Bud Collins: Tennis was just an accident
Originally published on: 20/09/12 00:00
I live with my wife, Anita Klaussen, in Boston. Nice house, ten minutes from the tennis club. She does a beautiful garden and she’s probably the best cook in Boston.
There’s more interest in tennis I think in England than there is in the US. We have so many different sports that it’s very hard.
I haven’t played for a couple of years because of a hip problem. I’m intending to play once this season is over. I was what you’d call a good club player. I beat Jean Borotra, Jaroslav Drobny and a few others who were past their prime!
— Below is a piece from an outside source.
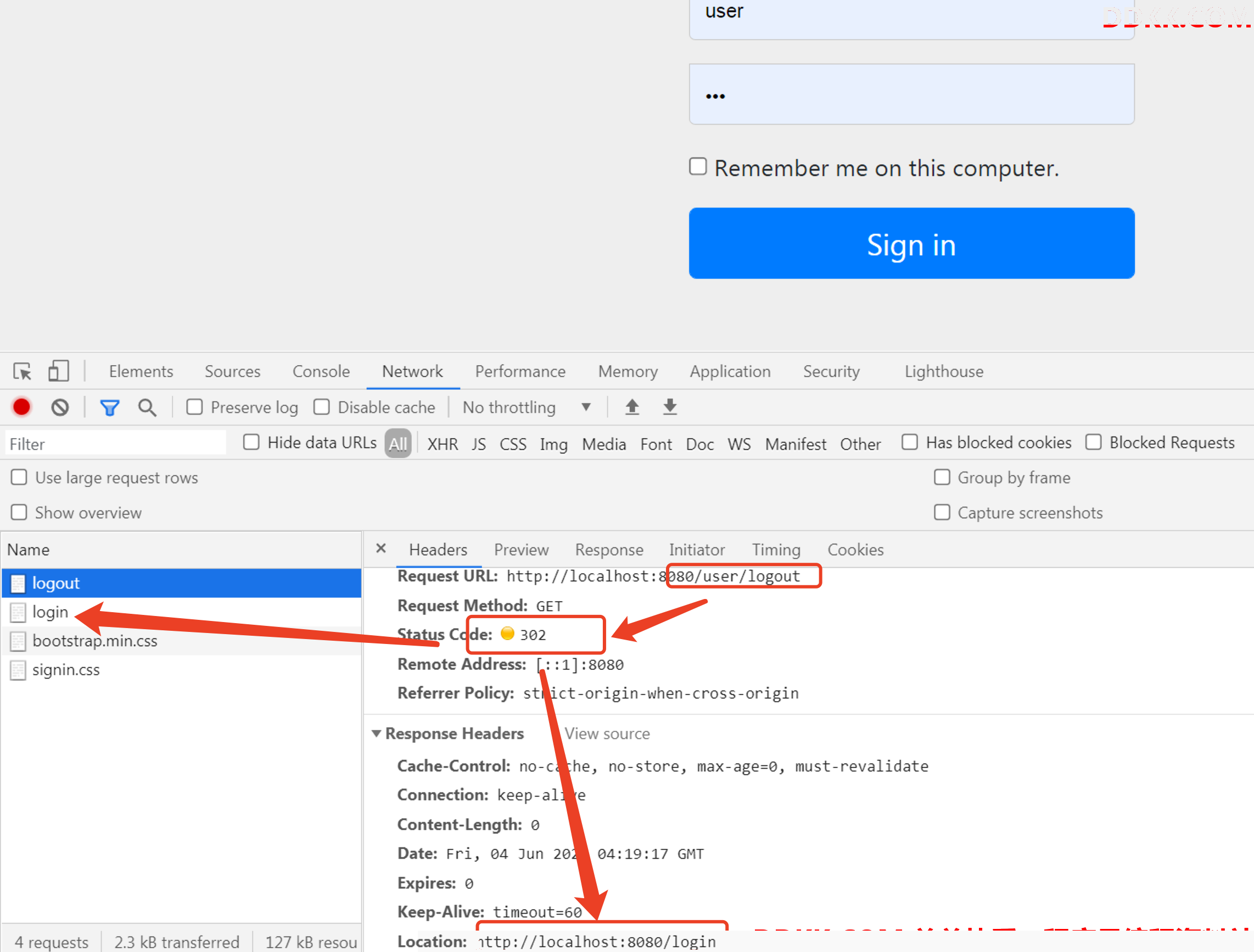
Task: Click the inspect element cursor icon
Action: click(23, 371)
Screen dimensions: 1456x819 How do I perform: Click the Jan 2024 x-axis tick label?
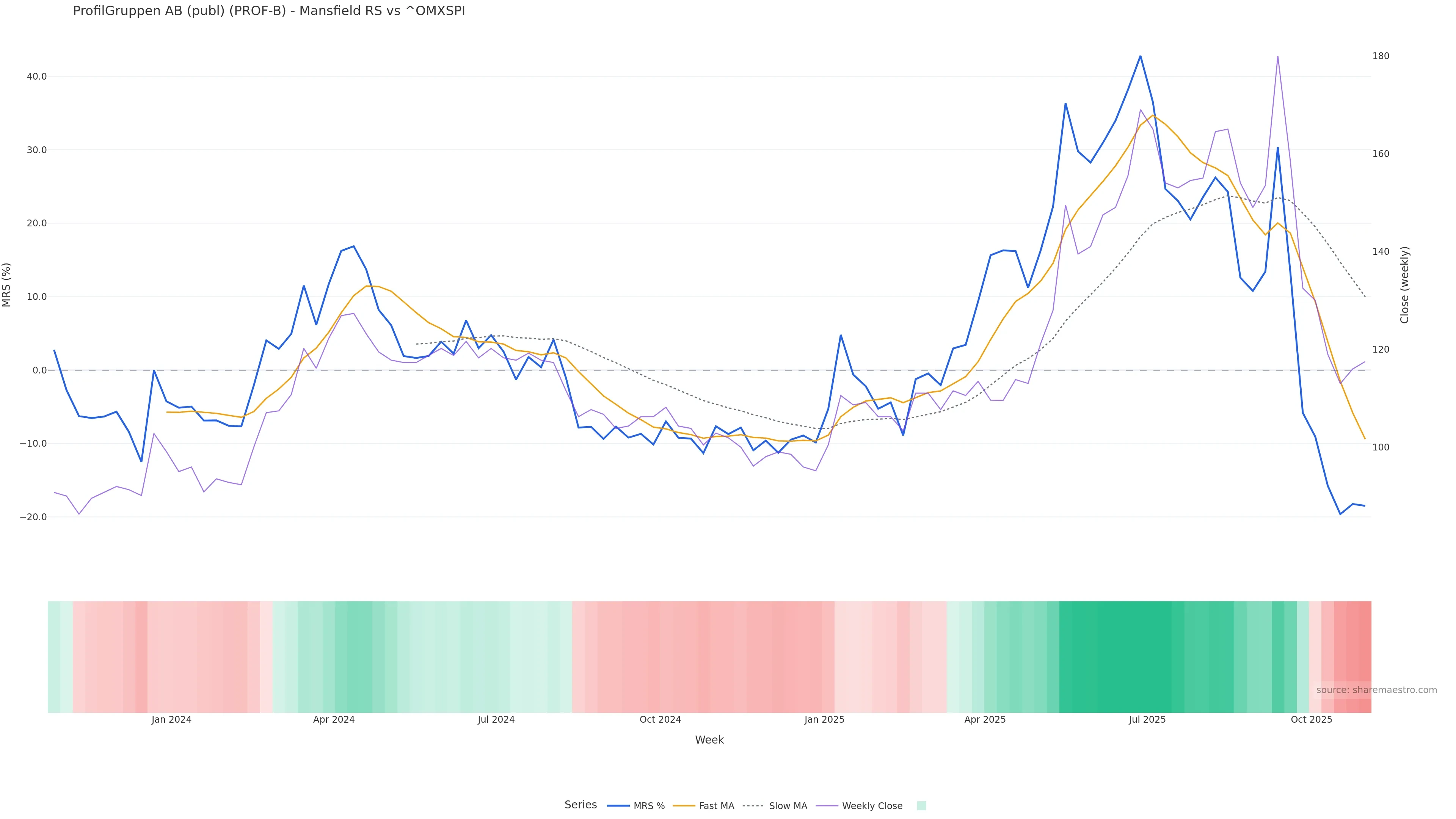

I was in the army for a while and I always wanted to be a sports writer so I went to Boston University for a year and worked as a copy boy at the Boston Herald. They let me cover things once in a while. The sports editor, I guess, liked my work and he assigned me to the boxing beat. Turned out it was wonderful stuff to write about. I covered a lot of Muhammad Ali’s fights.
Tennis was just an accident. They had no-one else to cover it and nobody wanted to cover it. Then television came along. They were doing some tennis on TV in Boston and they asked me if I’d like to be the commentator. It was pretty awful!
Looking back, 1968 was the turning point in my life. CBS said, ‘Would you like to work for us,’ and I said, ‘Sure, if I can continue working for the Boston Globe.’ I started a television career which changed my life.
I feel I have been very lucky. I do a good job, but I was in the right place at the right time.
Most press conferences are a waste of time. ‘How do you feel?’ Or ‘How did it go today?’ Something like that. It’s harder now because the players give you a five-minute press conference and that’s enough. But it’s not enough and they’re not getting good advice form their handlers.
Players used to be much more accessible. You could say, ‘Let’s sit down and talk,’ and they were glad of the attention.
The best you can do is to be the best of your era. If you pin me down and say, ‘You must give me one name,’ then I say Rod Laver because he won two [calendar] Grand Slams.
Who knows what Roger Federer would have done with a wooden racket. He would have done well, of course, but perhaps not all the records.
I wrote The History of Tennis, and I’ve been a ghost writer – I wrote Laver’s book, Evonne Goolagong’s. And my own memoir, which is pretty old by now. I think I’ll do another memoir. And like everybody else, I’ve started a novel. But I haven’t got very far.
«Ñ_It’s been fun. I’ve got to do more things than I ever imagined.